- _Material supplied_:
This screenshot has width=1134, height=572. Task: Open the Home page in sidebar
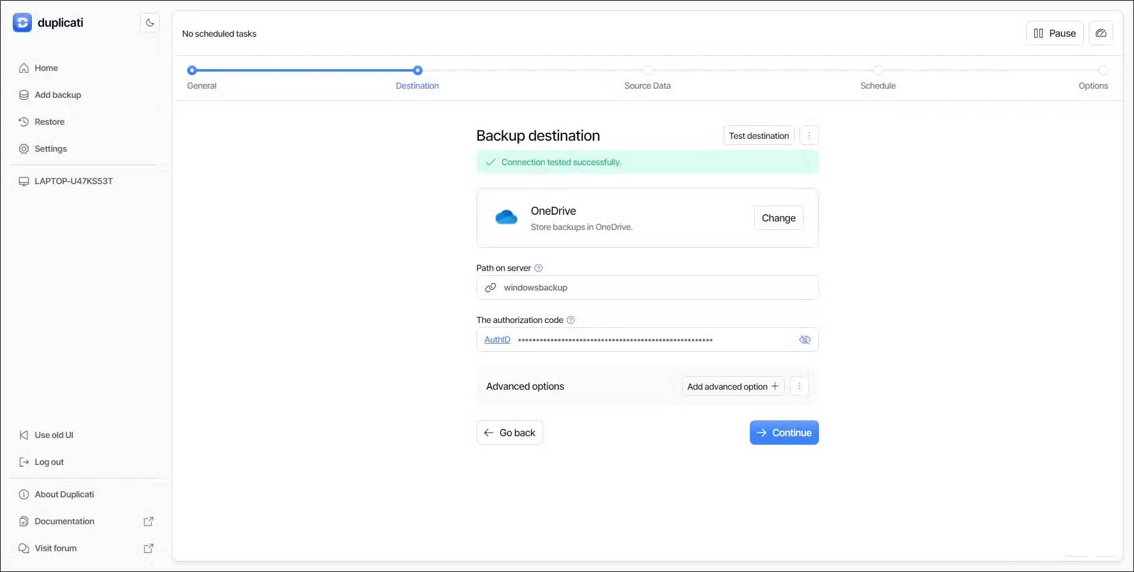(x=46, y=68)
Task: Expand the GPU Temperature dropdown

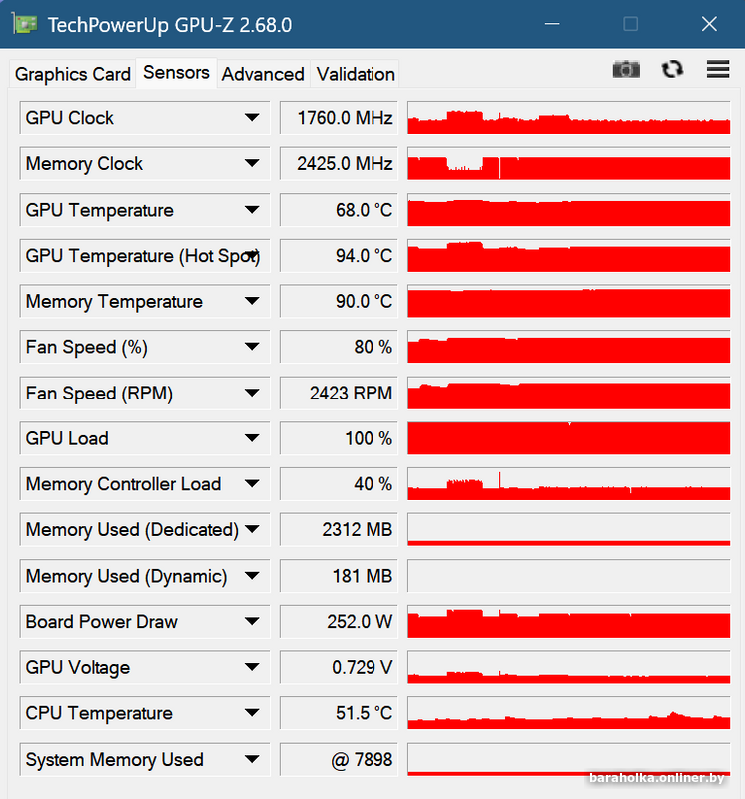Action: [x=252, y=210]
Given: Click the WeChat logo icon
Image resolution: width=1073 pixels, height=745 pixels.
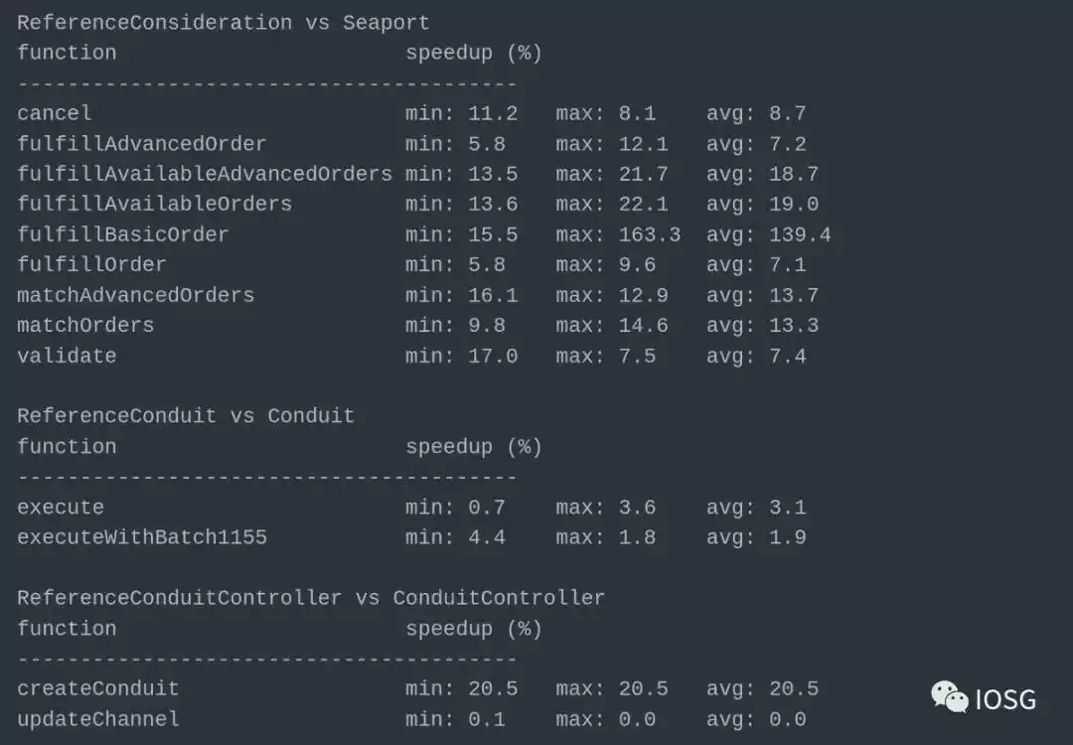Looking at the screenshot, I should pyautogui.click(x=949, y=697).
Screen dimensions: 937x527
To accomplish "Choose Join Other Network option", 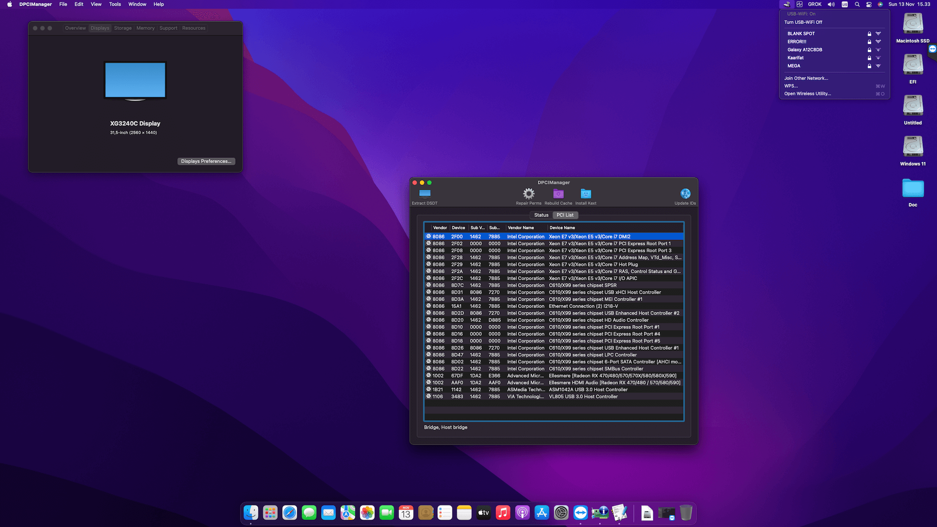I will coord(806,78).
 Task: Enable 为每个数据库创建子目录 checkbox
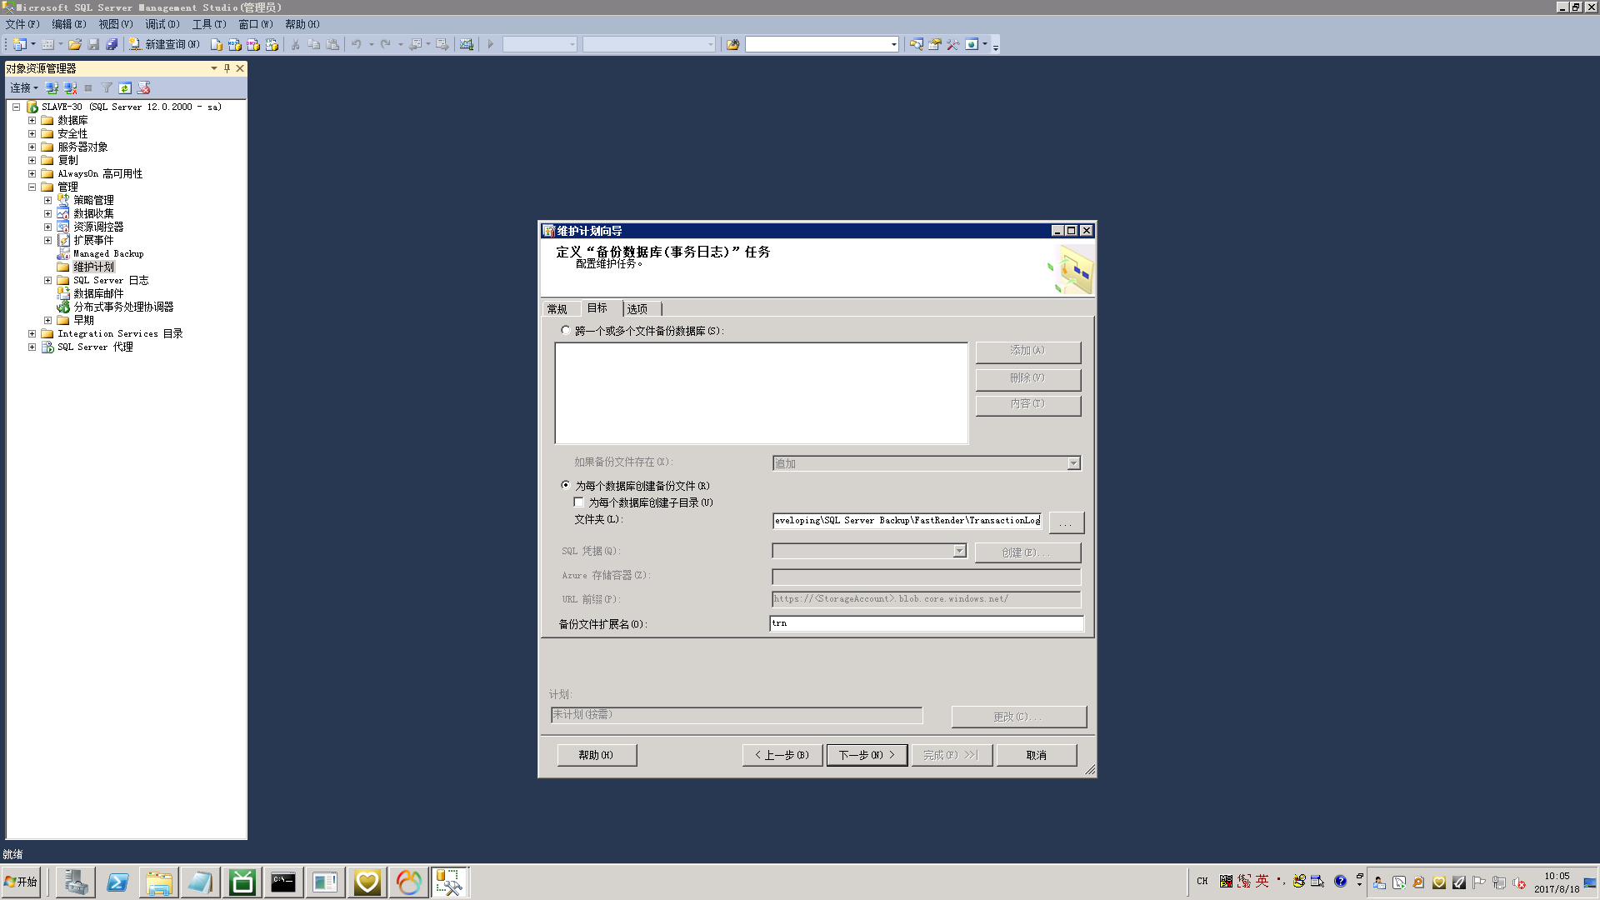tap(579, 503)
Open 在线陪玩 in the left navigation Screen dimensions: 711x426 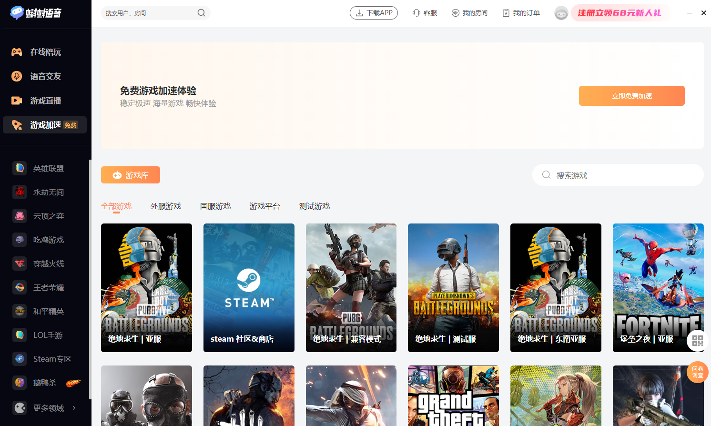pos(45,52)
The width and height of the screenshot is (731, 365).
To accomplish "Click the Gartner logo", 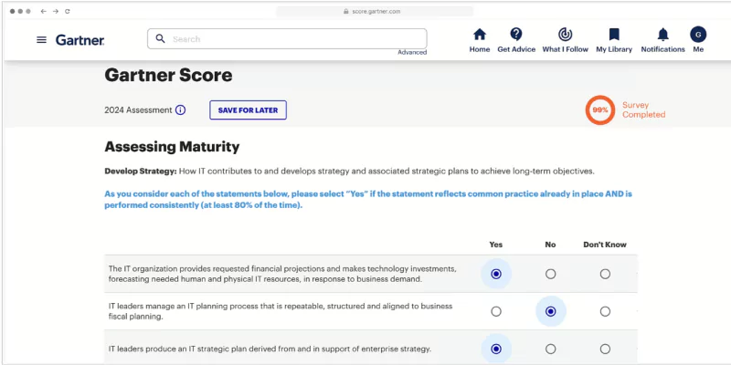I will 79,40.
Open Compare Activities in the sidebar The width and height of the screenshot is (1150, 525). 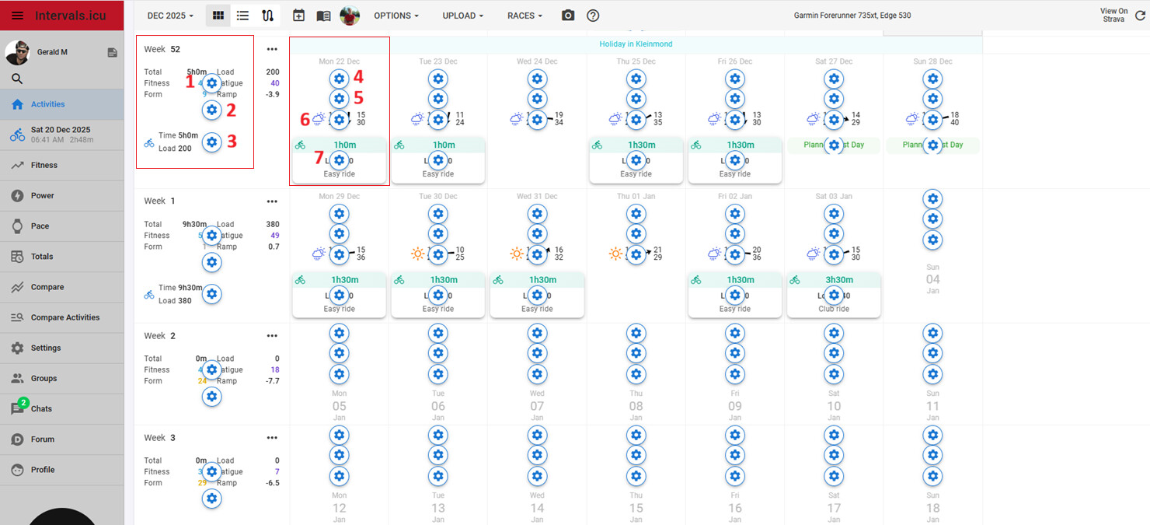[x=65, y=317]
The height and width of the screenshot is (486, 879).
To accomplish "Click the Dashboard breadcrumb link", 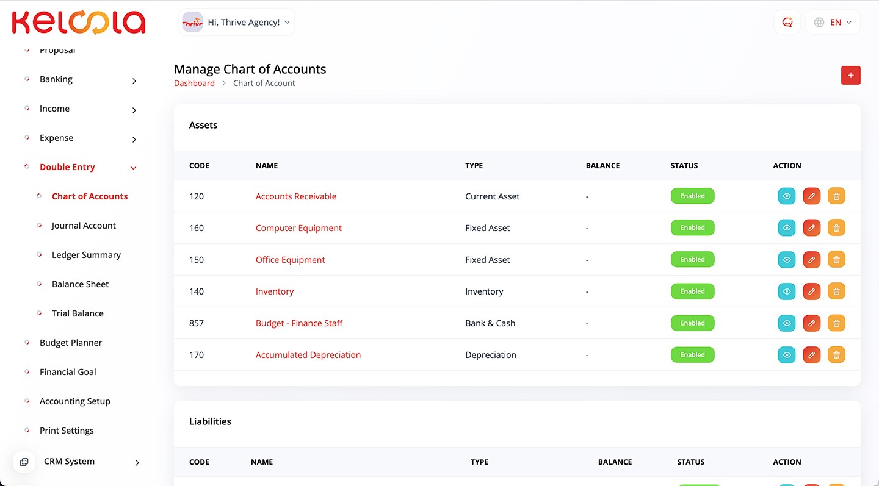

- _Directions for this task_:
Recast everything from the line containing "The height and" down to the end of the records as a JSON list of strings, one string per line, with blank lines and pictures left out.

- _Answer_:
[
  "The height and width of the screenshot is (486, 879).",
  "To accomplish \"Click the Dashboard breadcrumb link\", "
]